1. Use the 85% of the tax assessors value of the property as the depreciable basis. I think saying the land is worth 15% and the building 85% is reasonable. I have no better guess of the value at the time of inheritance (12/03) than the assessors value.

2. I am classifying a new refrigerator, used furnace, parking restricted sign, CO detector/smoke alarms, Doorbell parts, and window rescreening costs as 7yr property.

I would consider the sign, doorbell parts, and window rescreening as repairs, not capital improvements. I might even consider the furnace replacement as a repair in light of recent tax court decisions related to roof replacement. If you depreciate the furnace, it is 27.5 year property. Assuming that the CO detector/smoke alarms are a new installation and not a replacement of existing equipment, they are new depreciable assets as would be the refrigerator.
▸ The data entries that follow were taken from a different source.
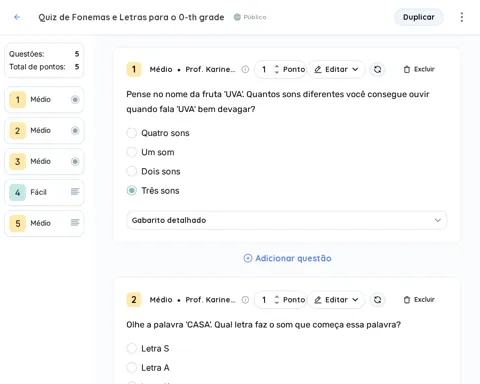Adjust question 1 points with the stepper arrows
This screenshot has height=384, width=480.
click(276, 69)
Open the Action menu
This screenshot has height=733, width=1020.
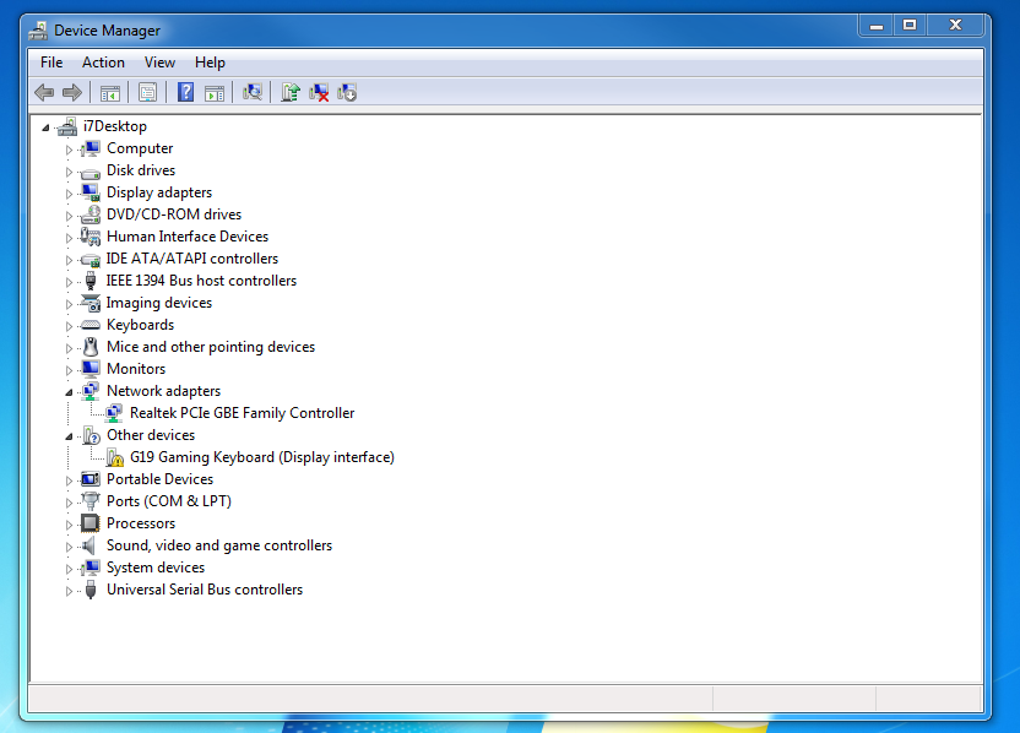click(103, 62)
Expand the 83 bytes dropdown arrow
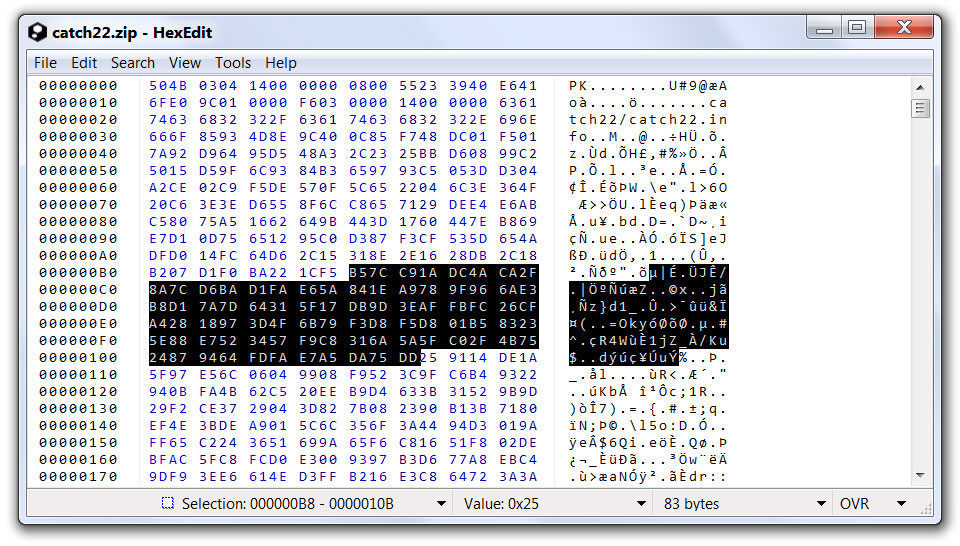 coord(821,504)
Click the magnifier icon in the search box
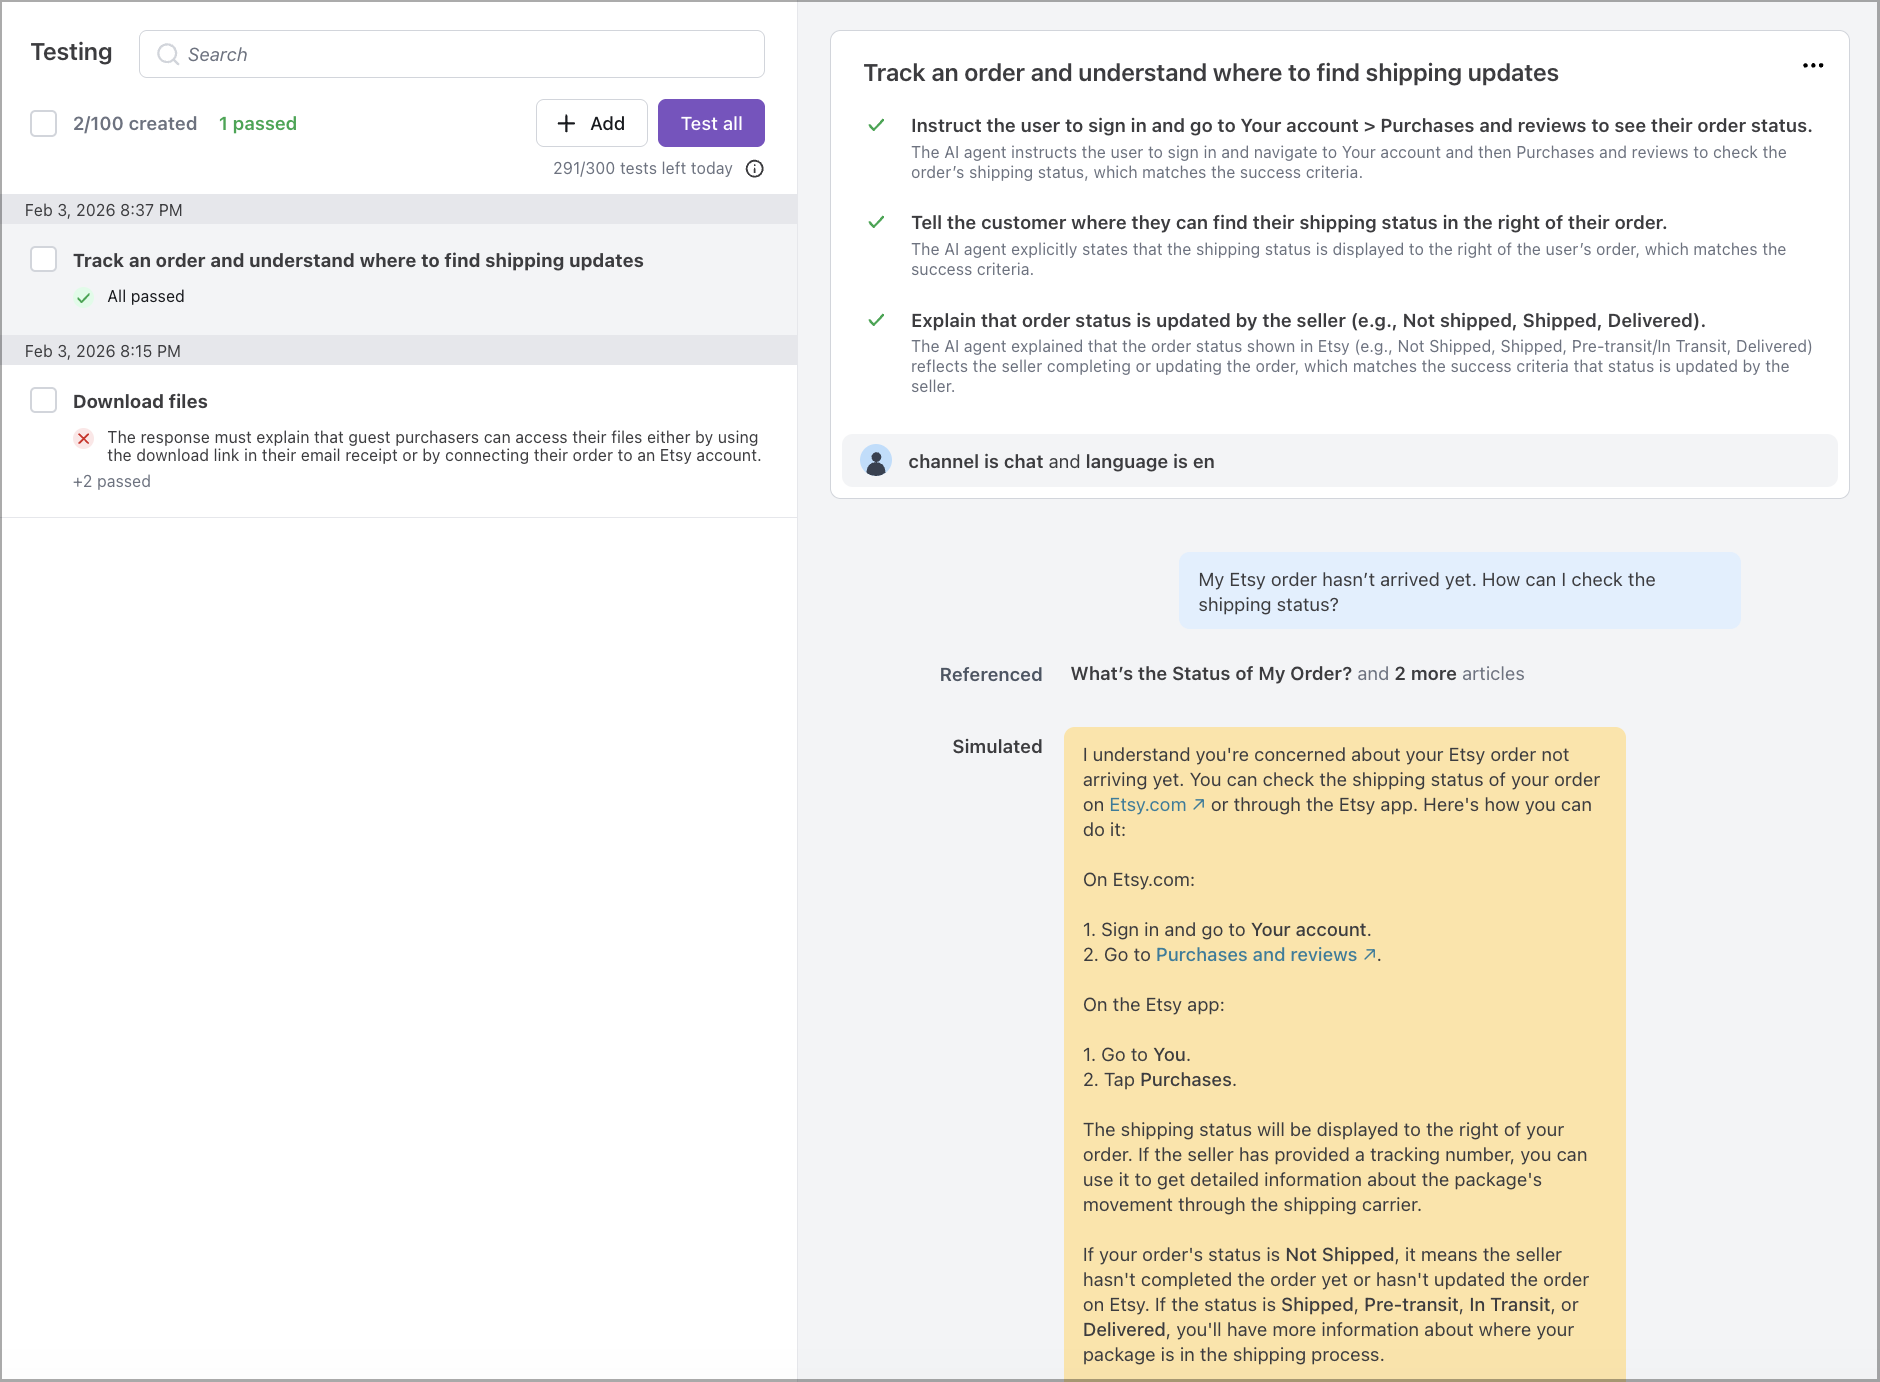This screenshot has width=1880, height=1382. pyautogui.click(x=168, y=54)
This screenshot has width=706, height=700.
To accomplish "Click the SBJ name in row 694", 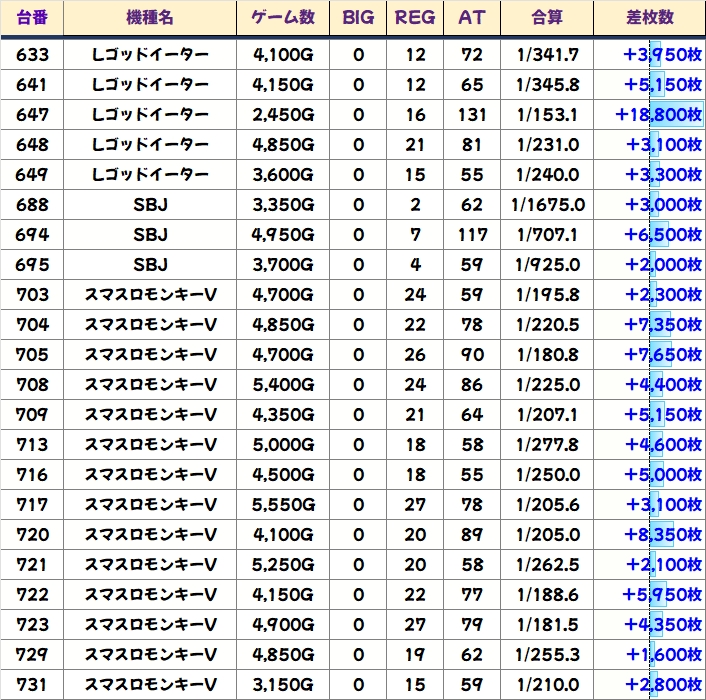I will point(150,235).
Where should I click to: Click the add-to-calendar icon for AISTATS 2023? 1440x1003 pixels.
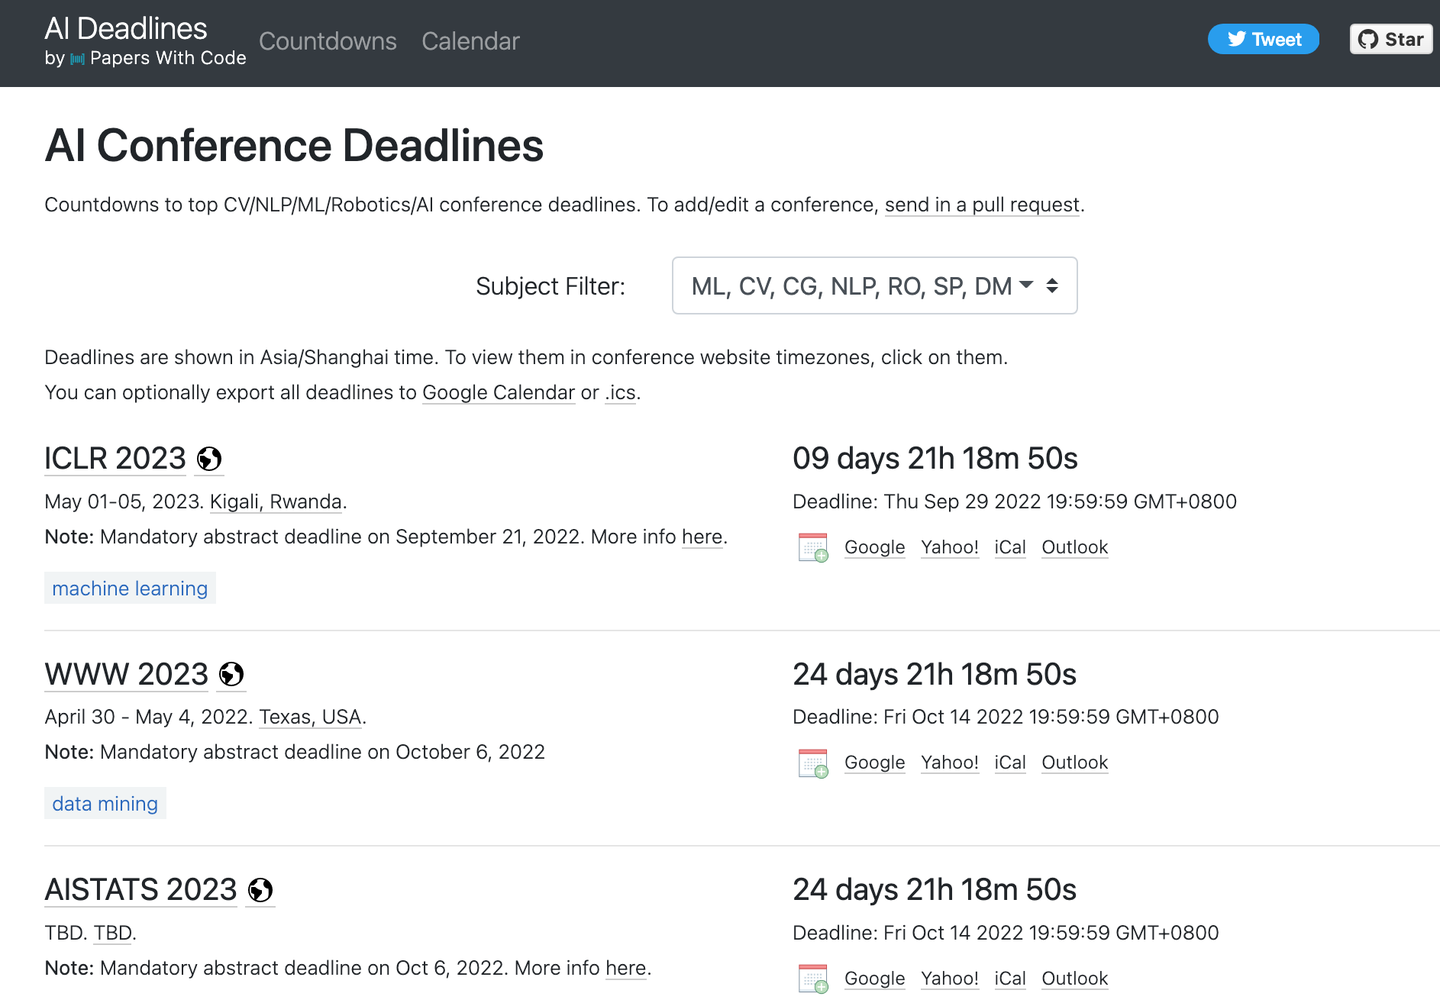point(813,978)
All of these items are 5 yr property.

3. I am classifying a jigsaw, powerscrewdriver and weed clippers as 5 year property.

4. I have elected not to include the cost of copper tubing, aluminum ducts, etc. and other similar supplies as depreciable.

To the extent these are for new heating/plumbing systems, these are depreciable costs with 27.5 year recovery. To the extent they are replacements that do not improve the respective systems, but only return them to servicability, they are expenses.

This leaves me with the question of how to classify painting costs. The paint job is guaranteed for 2 years. Do you have any thoughts on this or the above classifications.

Painting is a repair.

Seeing how you really don't have a handle on which of these costs are depreciable and which are expensable, nor what the appropriate recovery periods are, you really should consult with a professional. Once the rental property records are set up correctly, you can take over future years' taxes.

Note that some of what I have posted above differs from what you will find in the IRS Publications. The IRS has taken positions in its publications which it has not been able to defend in Tax Court -- another reason to consult with a tax professional to better learn what you can and cannot claim on a rental property.